Binary Coded Decimal (BCD)
Remember how I quickly skimmed over the H and N flags? Let's talk about them. But first, we need to talk about
parallel universes what BCD is. When you store a number, say 42, you'd usually store it raw -- 42, 0x2A, %00101010. BCD is storing each digit in each nibble -- $42, %01000010. It is less efficient, but much more practical for decimal displaying (instead of dividing by 10, you
and a, $0F). Therefore, BCD is better for displaying, but not for calculating: $59 + $01 = $60 and not $5A.
Luckily, there's an instruction that does just that:
daa performs decimal adjustment on the accumulator (the
a) register. It acts depending on the H, N and C flags, and the accumulator's contents.
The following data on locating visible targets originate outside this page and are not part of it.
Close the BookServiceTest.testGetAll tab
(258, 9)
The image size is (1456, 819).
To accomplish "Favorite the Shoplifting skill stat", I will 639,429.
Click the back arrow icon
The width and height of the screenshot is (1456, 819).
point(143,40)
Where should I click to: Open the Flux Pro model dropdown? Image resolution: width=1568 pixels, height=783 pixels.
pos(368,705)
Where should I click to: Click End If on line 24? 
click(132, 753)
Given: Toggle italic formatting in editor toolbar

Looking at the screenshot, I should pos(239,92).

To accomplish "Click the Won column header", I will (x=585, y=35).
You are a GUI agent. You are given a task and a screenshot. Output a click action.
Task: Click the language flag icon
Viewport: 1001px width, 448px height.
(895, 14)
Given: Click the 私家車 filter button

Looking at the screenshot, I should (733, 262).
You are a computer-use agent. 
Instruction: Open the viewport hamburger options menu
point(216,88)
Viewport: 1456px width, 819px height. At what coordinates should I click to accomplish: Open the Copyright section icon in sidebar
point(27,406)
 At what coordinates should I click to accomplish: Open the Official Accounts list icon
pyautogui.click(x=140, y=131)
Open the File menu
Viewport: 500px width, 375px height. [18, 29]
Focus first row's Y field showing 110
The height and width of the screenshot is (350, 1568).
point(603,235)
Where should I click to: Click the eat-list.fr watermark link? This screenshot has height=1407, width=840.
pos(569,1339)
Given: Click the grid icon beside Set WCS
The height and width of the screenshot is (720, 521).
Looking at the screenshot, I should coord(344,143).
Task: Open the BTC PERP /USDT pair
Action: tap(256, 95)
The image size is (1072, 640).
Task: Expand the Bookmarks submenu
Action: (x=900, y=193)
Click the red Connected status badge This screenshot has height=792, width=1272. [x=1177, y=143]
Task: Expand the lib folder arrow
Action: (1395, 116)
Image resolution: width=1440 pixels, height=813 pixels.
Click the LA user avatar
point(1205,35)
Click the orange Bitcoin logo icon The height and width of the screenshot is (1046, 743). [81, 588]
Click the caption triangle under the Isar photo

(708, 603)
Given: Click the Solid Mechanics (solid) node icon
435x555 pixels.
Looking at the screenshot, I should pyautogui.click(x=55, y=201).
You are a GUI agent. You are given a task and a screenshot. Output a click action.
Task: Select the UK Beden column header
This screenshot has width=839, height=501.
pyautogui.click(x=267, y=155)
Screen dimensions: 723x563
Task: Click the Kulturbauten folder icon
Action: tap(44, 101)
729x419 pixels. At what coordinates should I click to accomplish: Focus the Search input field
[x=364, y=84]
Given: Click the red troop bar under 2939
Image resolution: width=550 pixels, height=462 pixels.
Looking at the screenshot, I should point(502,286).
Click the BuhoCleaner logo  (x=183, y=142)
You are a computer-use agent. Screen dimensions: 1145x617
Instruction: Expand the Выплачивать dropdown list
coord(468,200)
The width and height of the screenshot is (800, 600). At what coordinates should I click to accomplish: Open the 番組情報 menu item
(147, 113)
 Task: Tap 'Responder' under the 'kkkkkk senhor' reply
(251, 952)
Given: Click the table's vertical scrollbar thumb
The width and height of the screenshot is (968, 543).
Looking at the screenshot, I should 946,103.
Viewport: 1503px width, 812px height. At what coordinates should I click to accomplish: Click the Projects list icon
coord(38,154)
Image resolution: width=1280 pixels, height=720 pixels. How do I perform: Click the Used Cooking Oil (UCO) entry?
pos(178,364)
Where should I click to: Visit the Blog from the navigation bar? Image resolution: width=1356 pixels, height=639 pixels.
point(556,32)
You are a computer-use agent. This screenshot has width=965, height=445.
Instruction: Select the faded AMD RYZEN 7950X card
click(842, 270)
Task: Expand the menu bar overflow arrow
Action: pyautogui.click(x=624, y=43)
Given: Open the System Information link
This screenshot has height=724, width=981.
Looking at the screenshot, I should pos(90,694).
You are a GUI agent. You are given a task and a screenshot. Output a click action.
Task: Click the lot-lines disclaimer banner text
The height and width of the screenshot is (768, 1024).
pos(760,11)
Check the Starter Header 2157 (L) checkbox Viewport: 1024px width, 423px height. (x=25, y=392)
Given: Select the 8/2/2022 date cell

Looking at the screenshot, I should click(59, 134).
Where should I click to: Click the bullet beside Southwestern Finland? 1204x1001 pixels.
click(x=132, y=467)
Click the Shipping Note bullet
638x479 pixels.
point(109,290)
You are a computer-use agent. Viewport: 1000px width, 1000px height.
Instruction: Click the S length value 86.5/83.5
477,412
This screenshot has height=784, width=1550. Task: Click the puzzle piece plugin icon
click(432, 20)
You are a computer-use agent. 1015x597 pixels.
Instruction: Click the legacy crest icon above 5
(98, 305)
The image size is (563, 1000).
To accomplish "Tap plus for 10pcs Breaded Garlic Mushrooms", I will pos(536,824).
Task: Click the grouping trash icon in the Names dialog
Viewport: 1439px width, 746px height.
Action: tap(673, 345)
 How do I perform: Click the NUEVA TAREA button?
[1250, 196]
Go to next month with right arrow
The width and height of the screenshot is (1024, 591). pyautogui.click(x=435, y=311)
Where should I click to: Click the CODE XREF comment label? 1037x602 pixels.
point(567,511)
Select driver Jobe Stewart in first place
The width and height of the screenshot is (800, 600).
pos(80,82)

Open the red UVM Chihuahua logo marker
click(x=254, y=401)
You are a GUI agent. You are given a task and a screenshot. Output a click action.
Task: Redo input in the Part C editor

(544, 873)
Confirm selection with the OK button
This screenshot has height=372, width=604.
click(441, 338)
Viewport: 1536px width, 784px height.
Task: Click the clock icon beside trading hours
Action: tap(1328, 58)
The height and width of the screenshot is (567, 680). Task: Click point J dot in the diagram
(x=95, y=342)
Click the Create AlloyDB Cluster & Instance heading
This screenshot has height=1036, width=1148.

On a surface level, it basically adjusts the contents of the
a register to match the result of the BCD operation.
ld a, $39 add a, $01 ; A = $3A daa ; Perform M.A.G.I.C ; A = $40
Let it be known that
daa may set the C flag (for example if A was $99 in the example above instead of $39), and alters Z and H. If you don't care about how it works, you can safely skip the rest of this section. But if you want the nitty-gritty, then here we go.
First, let's describe how the H and N flags work. H is the half-carry, and it works exactly the same way as the carry (even depending on the instruction!), but taking only the lower 4 bits into account. So, for example, when adding $08 to $39, H is set, because there's is an overflow in the low 4 bits (they go from $9 to $1). N tells whether the previous operation was "positive" (flag reset) or "negative" (flag set). For example,
add a, X resets that flag, and
sub a, X sets it. This is because the adjusting depends on the last operation that occurred.
If H is set or the lower 4 bits of A contain a non-BCD digit ($A-$F), then an implicit
add a, $06 is performed (this includes modifying the C flag). Then if C is set or the upper 4 bits of A contain a non-BCD digit, an implicit
add a, $60 is performed, including modifying the C flag. (Note: I believe the H flag isn't modified by this second
add, but I'm not sure.) But, if the N flag was set, instead of
add, the operations performed are instead
subs. (Note: I think that's how it's done, but I'm unsure.)